DataDog / dd-trace-py

Datadog Python APM Client
https://ddtrace.readthedocs.io/
Other
552 stars 416 forks source link

chore(langchain): disable flaky tests #11511

Open Kyle-Verhoog opened 12 hours ago

Kyle-Verhoog commented 12 hours ago

There appear to be stability issues with using snapshots and/or LangChain in general.

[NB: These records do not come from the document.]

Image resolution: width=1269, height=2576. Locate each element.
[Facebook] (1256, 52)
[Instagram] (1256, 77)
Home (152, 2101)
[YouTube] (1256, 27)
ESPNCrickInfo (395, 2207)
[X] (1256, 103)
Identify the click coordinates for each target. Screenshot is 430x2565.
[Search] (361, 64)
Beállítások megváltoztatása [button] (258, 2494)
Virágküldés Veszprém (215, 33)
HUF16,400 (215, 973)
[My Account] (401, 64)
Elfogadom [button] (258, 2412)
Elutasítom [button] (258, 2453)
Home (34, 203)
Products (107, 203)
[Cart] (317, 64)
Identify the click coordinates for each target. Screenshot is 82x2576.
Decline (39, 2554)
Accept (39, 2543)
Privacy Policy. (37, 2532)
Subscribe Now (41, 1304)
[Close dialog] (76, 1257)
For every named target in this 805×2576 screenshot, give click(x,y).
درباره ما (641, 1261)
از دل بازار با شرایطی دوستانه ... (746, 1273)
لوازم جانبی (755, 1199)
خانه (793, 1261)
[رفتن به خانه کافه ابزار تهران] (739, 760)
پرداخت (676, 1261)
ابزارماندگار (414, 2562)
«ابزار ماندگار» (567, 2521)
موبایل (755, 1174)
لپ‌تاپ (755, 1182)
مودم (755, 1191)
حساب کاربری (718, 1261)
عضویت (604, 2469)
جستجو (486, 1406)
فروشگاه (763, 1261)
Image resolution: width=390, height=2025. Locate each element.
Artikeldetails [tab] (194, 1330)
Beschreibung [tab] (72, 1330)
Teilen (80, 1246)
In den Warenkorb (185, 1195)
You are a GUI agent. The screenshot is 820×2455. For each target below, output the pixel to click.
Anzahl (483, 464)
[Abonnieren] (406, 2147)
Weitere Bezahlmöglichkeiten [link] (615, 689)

There are failures in the mocked tests that look like:

builtins.AssertionError: assert 0 == 1
 +  where 0 = <MagicMock name='LLMObsSpanWriter().enqueue' id='127482146130048'>.call_count
 +    where <MagicMock name='LLMObsSpanWriter().enqueue' id='127482146130048'> = <MagicMock name='LLMObsSpanWriter()' id='127482147073440'>.enqueue

as well as failures with snapshot based tests:

builtins.Failed: At request <Request GET /test/session/snapshot >:
   At snapshot (token='tests.contrib.langchain.test_langchain_community.test_lcel_chain_simple'):
    - Directory: /go/src/github.com/DataDog/apm-reliability/dd-trace-py/tests/snapshots
    - CI mode: 1
    - Trace File: /go/src/github.com/DataDog/apm-reliability/dd-trace-py/tests/snapshots/tests.contrib.langchain.test_langchain_community.test_lcel_chain_simple.json
    - Stats File: /go/src/github.com/DataDog/apm-reliability/dd-trace-py/tests/snapshots/tests.contrib.langchain.test_langchain_community.test_lcel_chain_simple_tracestats.json
    At compare of 1 expected trace(s) to 0 received trace(s):
Did not receive expected traces: 'langchain.request'

While we investigate a more stable method of testing it makes sense to disable the tests to avoid noise to our neighbours in the library :).

DOWN WITH FLAKY TESTS

Checklist

Reviewer Checklist

github-actions[bot] commented 11 hours ago

CODEOWNERS have been resolved as:

tests/contrib/langchain/test_langchain_community.py                     @DataDog/ml-observability
tests/contrib/langchain/test_langchain_llmobs.py                        @DataDog/ml-observability
pr-commenter[bot] commented 11 hours ago

Benchmarks

Benchmark execution time: 2024-11-22 19:41:32

Comparing candidate commit 971dad7b34d58e3d2d55ee3fb17e5891693a4630 in PR branch kylev/flaky-tests-should-be-shot-into-the-sun with baseline commit d792c3dc3c7452ed64524ea38d0b9c9116330a73 in branch main.

Found 0 performance improvements and 0 performance regressions! Performance is the same for 388 metrics, 2 unstable metrics.